The two stood awkwardly for a moment before Soo turned and carefully slid the panel-door back into place. It sealed with a click. “Just in case,” she replied sheepishly to Hanna’s questioning look. They turned to stare at the slightly ajar door, leading into darkness. “After you,” Soo said with a nervous grin. Hanna gave her a scowl, but moved closer to the door, swallowing hard. With a deep breath, she grabbed the handle and pulled.
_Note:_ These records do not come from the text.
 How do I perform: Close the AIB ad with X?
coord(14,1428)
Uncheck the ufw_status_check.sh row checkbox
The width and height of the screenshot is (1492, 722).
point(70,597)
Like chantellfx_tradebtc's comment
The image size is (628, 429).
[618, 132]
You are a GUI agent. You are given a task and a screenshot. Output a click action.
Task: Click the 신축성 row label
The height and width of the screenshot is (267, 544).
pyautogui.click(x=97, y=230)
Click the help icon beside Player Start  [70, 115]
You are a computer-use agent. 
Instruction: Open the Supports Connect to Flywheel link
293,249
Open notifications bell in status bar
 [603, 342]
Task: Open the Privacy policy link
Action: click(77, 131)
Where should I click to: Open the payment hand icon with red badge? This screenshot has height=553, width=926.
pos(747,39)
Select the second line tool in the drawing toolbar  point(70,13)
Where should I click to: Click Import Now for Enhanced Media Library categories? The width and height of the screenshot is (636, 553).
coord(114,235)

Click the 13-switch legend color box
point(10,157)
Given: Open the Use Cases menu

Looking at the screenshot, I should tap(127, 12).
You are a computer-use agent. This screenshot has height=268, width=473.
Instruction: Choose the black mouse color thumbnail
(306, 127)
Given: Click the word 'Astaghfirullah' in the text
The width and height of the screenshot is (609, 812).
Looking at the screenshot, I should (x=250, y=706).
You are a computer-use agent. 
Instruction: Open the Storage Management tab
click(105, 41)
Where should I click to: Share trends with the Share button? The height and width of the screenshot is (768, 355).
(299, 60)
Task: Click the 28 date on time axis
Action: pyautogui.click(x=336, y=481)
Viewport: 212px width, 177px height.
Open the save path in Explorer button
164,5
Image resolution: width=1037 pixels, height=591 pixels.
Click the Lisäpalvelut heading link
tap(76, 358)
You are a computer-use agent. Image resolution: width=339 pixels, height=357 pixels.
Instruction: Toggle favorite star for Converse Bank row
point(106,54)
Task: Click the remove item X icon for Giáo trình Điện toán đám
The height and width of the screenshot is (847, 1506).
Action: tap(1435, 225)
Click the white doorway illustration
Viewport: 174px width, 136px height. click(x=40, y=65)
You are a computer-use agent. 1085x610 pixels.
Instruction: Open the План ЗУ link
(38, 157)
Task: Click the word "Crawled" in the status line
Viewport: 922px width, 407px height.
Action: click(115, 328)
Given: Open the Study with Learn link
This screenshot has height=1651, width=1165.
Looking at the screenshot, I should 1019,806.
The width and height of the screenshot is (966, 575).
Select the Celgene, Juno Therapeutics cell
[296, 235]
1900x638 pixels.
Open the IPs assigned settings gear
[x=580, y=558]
It was anti-climatic. The door opened to a tiny dark hall with two other doors. The first door, which was on the left, opened into an enclosed, yet empty room. The room was long, narrow, and with many windows dotting it’s ‘Northern’ wall. During the day, the space would be brightly lit. Hanna had a sudden thought that it would be a great space to set up canvas for painting, especially as it overlooked the backyard easily, but she pushed it away, closing the door and turning to the other. The second door stood straight ahead from the empty room. Turning the knob carefully, Hanna cracked the door open to find only darkness. When she finished opening the door, it led only to a hidden spiral staircase leading down into further darkness.
“This house goes on forever,” Soo whispered, her voice seeming loud in the stark quiet.
“What should we do?” Hanna asked, more to herself than to Soohae. “There could be something down there that explains everything…or it could be some sort of death trap.”
Soo turned to Hanna, suddenly very somber. “We don’t have much of a choice. We have to go. Even if we don’t, somebody will wake up and find us eventually. We might as well give it a try.”
Giving Soo’s hand a reassuring squeeze, Hanna repositioned her lantern and began the descent down the strange black-iron staircase into the dark.
-
The stairs, too, proved anti-climatic, only wrapping around once and ending one floor below. Rather than soothing Hanna’s nerves, it only proved to irritate her. She suddenly wanted very much to strangle the architect of this house—or whatever twisted Noble had designed it to be so damn creepy.
The stairs ended in an empty little alcove with a simple walnut door. Annoyed by doors already, Hanna didn’t hesitate to open and push it in. It swung in without a sound, showing a spacious room with tabletops, counters, lots of papers, and a strange, medical chair in which—
“What’s wrong? Why did you stop—” Soo began, her words cutting off when she peered over Hanna’s shoulder. Her mouth dropped open in stunned horror.
Slowly, Sol lifted her disheveled head and weakly lifted a finger to wave, her wrists bound by straps to the chair. “Oh, hello there. Fancy meeting you here,” Sol muttered distantly, her voice an eerily high pitched whisper followed by a strained laugh, her smile manic and her pupils fully dilated.
“Well, we found Sol,” Soo muttered incredulously, staring at their leader.